Depuis que nous avons démarré, depuis 1998, avec La Cie Les Mille et une Vies, Théâtre de Marionnettes Itinérant nous avons fait le choix du développement culturel et d'une implantation territoriale forte. La mise en œuvre de certaines des actions que nous menons, imaginées en concertation avec des partenaires publics nous empêche de nous consacrer à de la diffusion plus traditionnelle (et plus rentable pour une structure telle que la nôtre) et nécessite donc que nous soyons aidés par les collectivités territoriales à hauteur des besoins qu’engendrent ces projets de développement culturel. Aujourd'hui, alors que le bilan des actions démontre clairement qu’elles sont le type de réponse à apporter aux territoires ruraux et aux publics éloignés des réseaux de diffusion culturelle, nos indicateurs sont au rouge. Aujourd’hui nous constatons que certains de nos partenaires ne nous aident pas comme ils le devraient et si nous constatons que les actions de développement culturel répondent à de véritables besoins, elles ne sont néanmoins pas financées à hauteur de leur réalité. Et le complément, nous le mettons de notre poche et de notre vie. Parce que lorsque nous avons des moyens inférieurs à nos besoins, les quelques personnes qui composent notre équipe doivent en faire plus, toujours plus... Je ne crois pas, je ne crois plus, il faut que ça change…

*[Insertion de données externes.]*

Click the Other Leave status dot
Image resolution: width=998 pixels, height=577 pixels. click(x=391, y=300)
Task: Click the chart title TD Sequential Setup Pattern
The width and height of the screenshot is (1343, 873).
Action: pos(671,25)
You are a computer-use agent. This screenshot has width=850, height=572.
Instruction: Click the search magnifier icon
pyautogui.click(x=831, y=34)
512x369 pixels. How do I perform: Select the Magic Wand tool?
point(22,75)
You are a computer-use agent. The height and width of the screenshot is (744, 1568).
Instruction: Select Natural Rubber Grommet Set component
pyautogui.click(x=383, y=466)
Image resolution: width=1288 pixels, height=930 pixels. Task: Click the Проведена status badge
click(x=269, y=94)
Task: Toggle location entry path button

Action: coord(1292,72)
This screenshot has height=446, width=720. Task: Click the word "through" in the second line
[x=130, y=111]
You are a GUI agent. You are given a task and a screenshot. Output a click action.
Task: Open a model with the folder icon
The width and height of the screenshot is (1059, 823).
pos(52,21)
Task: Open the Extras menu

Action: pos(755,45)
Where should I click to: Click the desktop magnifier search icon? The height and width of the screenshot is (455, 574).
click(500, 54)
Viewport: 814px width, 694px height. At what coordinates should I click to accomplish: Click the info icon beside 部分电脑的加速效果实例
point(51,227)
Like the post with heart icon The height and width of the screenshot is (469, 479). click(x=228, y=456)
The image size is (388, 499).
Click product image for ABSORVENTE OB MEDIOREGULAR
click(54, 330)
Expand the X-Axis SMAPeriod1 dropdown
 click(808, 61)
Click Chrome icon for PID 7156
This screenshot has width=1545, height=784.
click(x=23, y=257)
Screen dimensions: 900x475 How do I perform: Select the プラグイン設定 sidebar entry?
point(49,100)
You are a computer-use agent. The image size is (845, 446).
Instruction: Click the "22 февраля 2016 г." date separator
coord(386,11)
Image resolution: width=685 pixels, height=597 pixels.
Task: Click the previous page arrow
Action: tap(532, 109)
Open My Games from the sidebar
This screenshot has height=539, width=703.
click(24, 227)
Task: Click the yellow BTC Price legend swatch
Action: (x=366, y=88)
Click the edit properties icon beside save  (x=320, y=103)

Avant de partir en congé, j'ai passé quelques jours à écrire un courrier au Président de Région et à constituer un dossier de contestation. En effet, depuis quelques années nos dossiers de demande d’aide à la création se font retoquer, rejeter, laminer sans que nous ayons le sentiment qu'ils aient été examinés pour ce qu'ils contiennent et si d'autres services de la région soutiennent certaines de nos actions, pour ce qui concerne la création, nous nous retrouvons face à un mur... et recevons des réponses année après année identiques sauf pour la référence dossier, le titre du spectacle et la date de commission. Dans notre secteur, le spectacle vivant, notre cas n'est pas isolé. Les collectivités se cachent derrière le prétexte de l'inconnu, de la jeunesse, pour ne pas financer des projets qui répondent à leurs appels à projets et aux critères qu'elles ont définis. Au final cela donne le sentiment que leur problématique n'est pas tant de financer des projets idéaux et répondant aux besoins d'un territoire mais plus de ne pas augmenter le nombre de bénéficiaires de leurs aides. Parce que derrière leur financement se cache une certaine automaticité qui nuit à l'étude qualitative des dossiers. Dans le financement du spectacle vivant comme dans les autres secteurs d'activité le rapport qu'entretiennent les collectivités territoriales et les porteurs de projets sont complexes et très peu transparents malgré les apparences.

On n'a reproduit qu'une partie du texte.